I know that fields in Rust structs are automatically reordered to save memory (unless e.g. #[repr(C)] is specified).
I was under the assumption that the same is true for enums. Today I was creating a simple helper type (the semantics of the example don't matter, this is about memory layout):
pub enum LazyRwLockGuardVersionA<'a, T> {
Unlocked(&'a RwLock<T>),
Read {
lock: &'a RwLock<T>, // still neccessary for promoting to write lock
guard: RwLockReadGuard<'a, T>,
},
Write(RwLockWriteGuard<'a, T>),
}
While a raw Read/Write Guard uses 16 bytes, this type uses 32. In order to get the compiler to use the niche optimization I tried this version:
pub enum LazyRwLockWriteGuard<'a, T> {
Unlocked(&'a RwLock<T>),
Write(RwLockWriteGuard<'a, T>),
}
pub enum LazyRwLockGuardVersionB<'a, T> {
Read {
guard: RwLockReadGuard<'a, T>,
lock: &'a RwLock<T>,
},
NonRead(LazyRwLockWriteGuard<'a, T>),
}
This successfully brings down the memory usage to 24 bytes.

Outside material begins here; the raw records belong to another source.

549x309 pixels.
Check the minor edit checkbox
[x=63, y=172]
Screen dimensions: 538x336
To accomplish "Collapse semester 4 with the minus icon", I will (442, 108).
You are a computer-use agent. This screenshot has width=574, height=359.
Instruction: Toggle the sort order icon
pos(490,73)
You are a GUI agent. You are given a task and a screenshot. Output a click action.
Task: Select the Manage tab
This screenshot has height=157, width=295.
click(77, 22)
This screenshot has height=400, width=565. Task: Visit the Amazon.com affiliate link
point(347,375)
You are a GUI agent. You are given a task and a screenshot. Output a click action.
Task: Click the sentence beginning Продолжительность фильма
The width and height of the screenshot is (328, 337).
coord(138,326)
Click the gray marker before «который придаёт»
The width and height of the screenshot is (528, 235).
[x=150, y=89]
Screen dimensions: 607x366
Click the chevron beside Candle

However, I noticed something weird:
When reversing the order of fields in the Read variant:
pub enum LazyRwLockGuardVersionC<'a, T> {
Read {
lock: &'a RwLock<T>, // order of fields reversed
guard: RwLockReadGuard<'a, T>,
},
NonRead(LazyRwLockWriteGuard<'a, T>),
}
This type suddenly uses 32 bytes again.
My Rust Version is 1.77, here is a godbolt repro: https://godbolt.org/z/svE5v6Tr8
Are enum fields not allowed to be reordered by the spec, or is the compiler just 'lazy' here?
The default/Rust type layout is completely unspecified beyond soundness guarantees. The compiler is otherwise free to do whatever it wants, and indeed this does change between compiler versions.
Is there a rough intuition for the algorithm that the compiler currently uses for layouting enums, so I can understand this result, and prevent accidental pessimizations of my code in the future?
If you want to have a guarantee of the layout, you must select a different representation.